Orco assembled an impressive fleet of steam sternwheel towboats and became a prime mover of coal throughout the Ohio and Illinois rivers. In 1938, Orco purchased the diesel-powered North Star (see the June 5, 2023, edition of The Waterways Journal) for its Illinois River operations, marking a departure from steam power. Orco consistently added diesel towboats to its fleet over the years, but the company was among the last to operate steam sternwheel boats, with the Omar and ORCO (originally the Charles T. Campbell) finally retired in 1961. Dravo built both of those vessels in 1936.
As Orco began building diesel boats, the company increasingly turned to St. Louis Shipbuilding & Steel Company to provide those vessels. St. Louis Ship began building a series of 2,160 hp., twin-screw towboats for Orco in 1954. This continued the following year, along with some single-screw vessels for the Illinois River.
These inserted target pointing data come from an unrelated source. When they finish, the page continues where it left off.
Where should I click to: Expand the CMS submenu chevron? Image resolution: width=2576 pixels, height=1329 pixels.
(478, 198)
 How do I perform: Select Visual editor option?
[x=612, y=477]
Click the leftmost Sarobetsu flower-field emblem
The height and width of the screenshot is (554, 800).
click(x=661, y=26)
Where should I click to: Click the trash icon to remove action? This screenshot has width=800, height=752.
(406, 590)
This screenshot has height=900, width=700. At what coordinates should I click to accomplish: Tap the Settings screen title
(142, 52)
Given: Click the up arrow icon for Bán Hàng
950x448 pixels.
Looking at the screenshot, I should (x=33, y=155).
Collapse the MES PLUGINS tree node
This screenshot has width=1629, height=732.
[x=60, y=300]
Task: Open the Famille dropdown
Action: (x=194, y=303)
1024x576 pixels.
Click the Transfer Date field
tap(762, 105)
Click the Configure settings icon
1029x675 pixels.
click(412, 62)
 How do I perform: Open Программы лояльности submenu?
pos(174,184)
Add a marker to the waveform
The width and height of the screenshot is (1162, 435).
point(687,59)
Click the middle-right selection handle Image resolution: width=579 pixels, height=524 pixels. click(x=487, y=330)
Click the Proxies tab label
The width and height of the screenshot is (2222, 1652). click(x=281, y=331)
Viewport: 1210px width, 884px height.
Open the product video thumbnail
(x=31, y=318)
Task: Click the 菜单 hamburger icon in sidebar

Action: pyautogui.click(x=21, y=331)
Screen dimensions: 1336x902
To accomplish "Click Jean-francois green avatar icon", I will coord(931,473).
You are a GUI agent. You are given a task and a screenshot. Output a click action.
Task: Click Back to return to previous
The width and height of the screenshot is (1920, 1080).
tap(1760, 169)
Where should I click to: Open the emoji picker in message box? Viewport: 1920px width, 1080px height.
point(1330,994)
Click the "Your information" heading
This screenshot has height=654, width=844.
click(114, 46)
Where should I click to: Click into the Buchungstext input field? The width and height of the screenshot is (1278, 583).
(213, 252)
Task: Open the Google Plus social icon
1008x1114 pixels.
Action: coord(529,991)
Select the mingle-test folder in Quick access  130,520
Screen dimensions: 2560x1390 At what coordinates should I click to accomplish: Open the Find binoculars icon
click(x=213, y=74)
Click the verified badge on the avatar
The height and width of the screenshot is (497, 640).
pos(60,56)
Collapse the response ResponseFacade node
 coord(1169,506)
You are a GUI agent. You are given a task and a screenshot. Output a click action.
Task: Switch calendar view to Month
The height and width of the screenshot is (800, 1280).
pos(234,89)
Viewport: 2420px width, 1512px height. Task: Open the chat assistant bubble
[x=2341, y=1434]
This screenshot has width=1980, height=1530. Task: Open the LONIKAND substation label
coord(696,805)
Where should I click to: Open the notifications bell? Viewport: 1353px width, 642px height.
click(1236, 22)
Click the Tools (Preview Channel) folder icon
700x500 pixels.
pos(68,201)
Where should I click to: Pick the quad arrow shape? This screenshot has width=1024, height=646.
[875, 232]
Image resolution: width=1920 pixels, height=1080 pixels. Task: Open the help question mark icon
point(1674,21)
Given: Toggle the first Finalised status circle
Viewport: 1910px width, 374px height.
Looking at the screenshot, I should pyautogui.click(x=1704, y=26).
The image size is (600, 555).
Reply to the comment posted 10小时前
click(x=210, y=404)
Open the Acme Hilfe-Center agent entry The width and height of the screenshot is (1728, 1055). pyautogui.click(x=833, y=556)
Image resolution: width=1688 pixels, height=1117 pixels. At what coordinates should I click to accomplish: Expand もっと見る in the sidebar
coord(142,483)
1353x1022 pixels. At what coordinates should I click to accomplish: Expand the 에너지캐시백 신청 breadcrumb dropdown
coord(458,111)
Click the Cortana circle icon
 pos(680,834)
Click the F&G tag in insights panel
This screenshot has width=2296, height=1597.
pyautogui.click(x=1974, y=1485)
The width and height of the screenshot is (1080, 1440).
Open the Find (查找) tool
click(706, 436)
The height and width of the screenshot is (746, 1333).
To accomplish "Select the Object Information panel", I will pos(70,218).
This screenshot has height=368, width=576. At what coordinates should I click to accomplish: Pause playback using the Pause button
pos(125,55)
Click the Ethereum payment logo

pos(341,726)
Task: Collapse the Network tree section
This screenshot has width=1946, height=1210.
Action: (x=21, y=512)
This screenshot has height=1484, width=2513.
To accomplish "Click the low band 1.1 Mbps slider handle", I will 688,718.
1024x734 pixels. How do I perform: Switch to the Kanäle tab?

Also in 1955, St. Louis Ship began crafting a series of larger, triple-screw towboats for Orco. Those boats, like the twin-screw boats that preceded them, had a distinctive superstructure design that was, for the most part, exclusive to the Orco vessels.
The OVEC was the third of four triple-screw vessels for Orco, entering service in 1956. The shapely St. Louis-designed hull measured 164 by 44 feet, and the vessel was fitted with kort nozzles. The three main engines were Baldwin-Lima-Hamilton Model 606-SC six-cylinder, supercharged, four-cycle diesels. Each was rated at 1,050 hp. at 238 rpm and turned four-blade, cast steel propellers through Falk Model 12 MB gears. The Inland River Record reported the total horsepower to be 3,240 hp.
The OVEC was named for the Ohio Valley Electric Corporation, organized in 1952 to build and operate electric power plants in the Ohio Valley. Orco secured a substantial multi-year contract to deliver coal to those plants. The OVEC, which had the radio call sign WH 4836, was painted in Orco’s traditional white with dark green trim and had white stacks sporting the Orco logo. It would tow coal, along with other commodities, for the next quarter century. In the late 1970s or early 1980s, the kort nozzles were removed from the OVEC and the other three of the series.

In 1981, the OVEC was sold to Rushing Marine Corporation, Cape Girardeau, Mo., and renamed Evelyn Rushing. Under that ownership, the boat was painted in an attractive color scheme of bright white with a high gray band below the handrail of the lower deck. The stacks were black with a white “R” on the outboard sides. In 1989, the boat was repowered with GM 16-645E2 engines that gave it 4,500 hp.
The Evelyn Rushing was leased in 1991 and sold in 1993 to Marine Equipment Towing Corporation, also of Cape Girardeau. In 1996, it was sold to Newcorp Marine Inc. of St. Louis. It then was sold in February 2002 to AEP-MEMCO LLC, Chesterfield, Mo. That entity immediately leased the boat to Tug Cynthia Inc., Mandeville, La., which purchased it in January 2003 and renamed it the Rusty Zeller. Under the ownership of Tug Cynthia, the boat was operated by Florida Marine Transporters Inc., also of Mandeville.
In June 2007, the Rusty Zeller was sold to Blackburn Marine International LLC, loaded onto a semi-submersible ship and taken to South America. In 2010, Horizon Shipbuilding in Bayou La Batre, Ala., built a 6,000 hp. boat that was christened the Rusty Zeller. Florida Marine operated that vessel until very recently, when it was seen with Kirby markings.